Perbatasan Selandia Baru akan dibuka pada 31 Juli. (Foto: Sulthan Auliya)

Awal tahun ini, Selandia Baru memilih Oktober sebagai momen pembukaan perbatasan. Sekarang, aturan itu direvisi. Perbatasan akan dibuka tiga bulan lebih cepat dari target. Berikut beberapa hal yang perlu diketahui oleh calon turis:  

Tanggal pembukaan perbatasan?
Perbatasan Selandia Baru akan dibuka pada 31 Juli. Bersamaan dengan itu, aplikasi visa juga dibuka, untuk semua kategori visa, termasuk turis dan pelajar. Tak hanya itu Negeri Kiwi juga sudah memberi izin kapal pesiar untuk bersandar mulai 31 Juli. 

Syarat untuk turis asing?
Syarat tes Covid sudah dihapuskan, begitu pula prosedur karantina. Namun, mayoritas turis, termasuk asal Indonesia, tetap perlu membawa bukti vaksin, minimum dua dosis. Selain itu, sebelum terbang, turis diwajibkan untuk mengisi formulir New Zealand Traveller Declaration, mirip DPD (Digital Passenger Declaration) di Australia. 

Vaksin apa saja yang diakui?
Untuk dua dosis pertama, pemerintah Selandia Baru mengakui total 38 jenis vaksin, termasuk Sinovac, Sinopharm, Pfizer, Moderna, Janssen, serta AstraZeneca. 

Syarat tes Covid sudah dihapuskan, begitu pula prosedur karantina. Namun, turis diwajibkan untuk membawa bukti vaksin dua dosis. (Foto: Sulthan Auliya)

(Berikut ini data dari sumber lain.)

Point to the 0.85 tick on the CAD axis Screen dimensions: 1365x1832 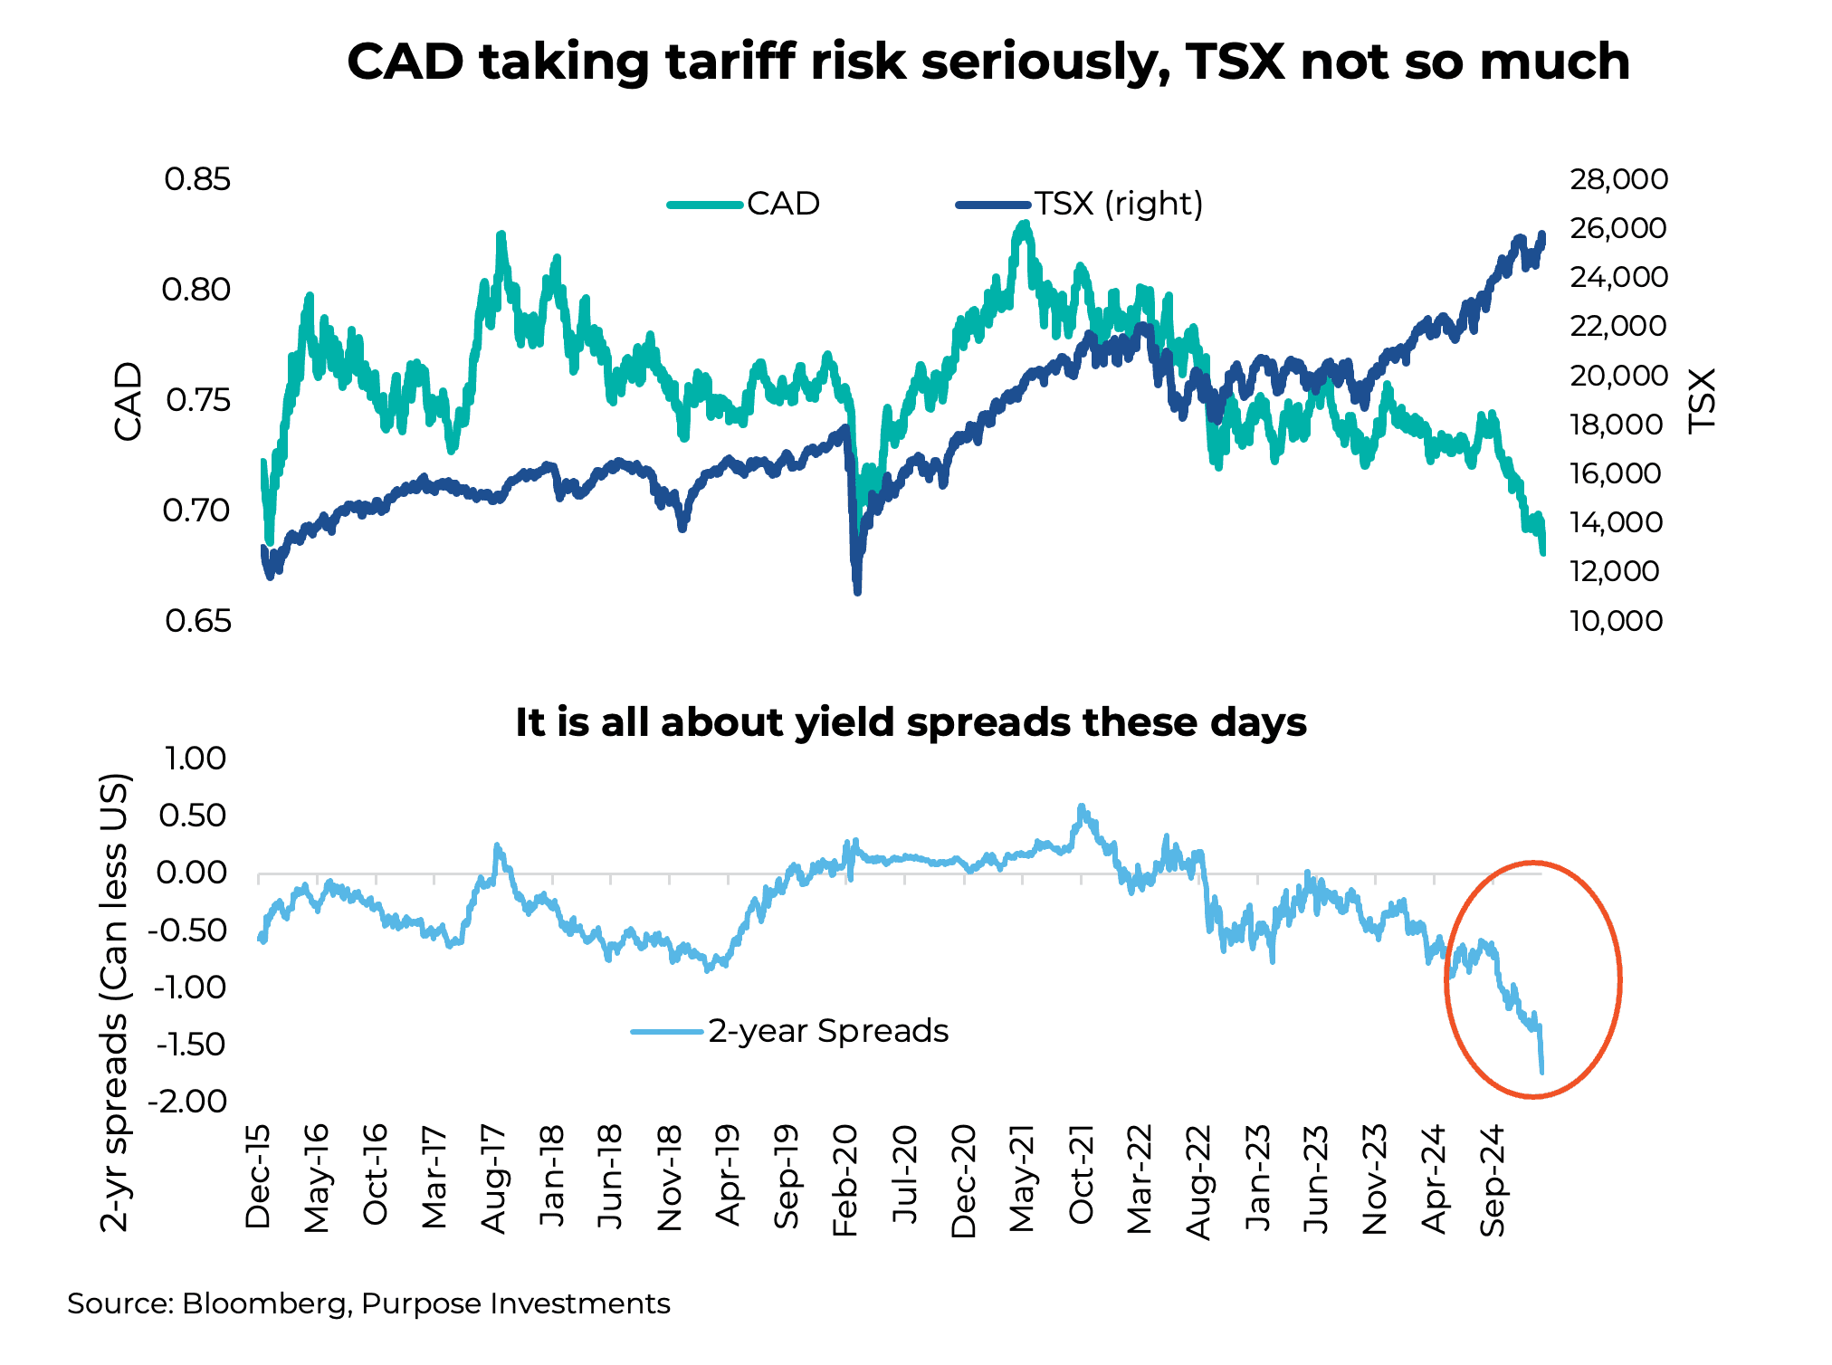197,179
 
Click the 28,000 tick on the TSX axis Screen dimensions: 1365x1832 1618,179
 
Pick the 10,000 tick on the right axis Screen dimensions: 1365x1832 1616,621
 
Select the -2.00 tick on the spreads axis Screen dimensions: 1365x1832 191,1102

Adakah perubahan aturan visa?
Fasilitas visa waiver (artinya tak perlu mengajukan aplikasi) diberikan hanya kepada pemegang paspor dari 60 negara, contohnya Brunei, Israel, Malaysia, dan Saudi Arabia. Kelompok ini hanya perlu mengajukan NZeTA (New Zealand Electronic Travel Authority). Turis asal Indonesia tetap mesti mengajukan visa kunjungan.

Cara membuat visa?
Pengajuan visa dapat dilakukan setiap hari Senin-Jumat. Waktu pengambilan visa dapat dilakukan mulai pukul 08:00-16:00.

Kondisi pandemi di Selandia Baru saat ini?
Setelah lama minim kasus, gelombang pasang menerjang mulai Februari 2022. Puncaknya terjadi di pertengahan Maret saat Selandia Baru mencatatkan hampir 21.000 kasus dalam sehari. Empat bulan berselang, angka kasus melandai. Pada 27 Juli, jumlahnya di kisaran 7.000-an kasus.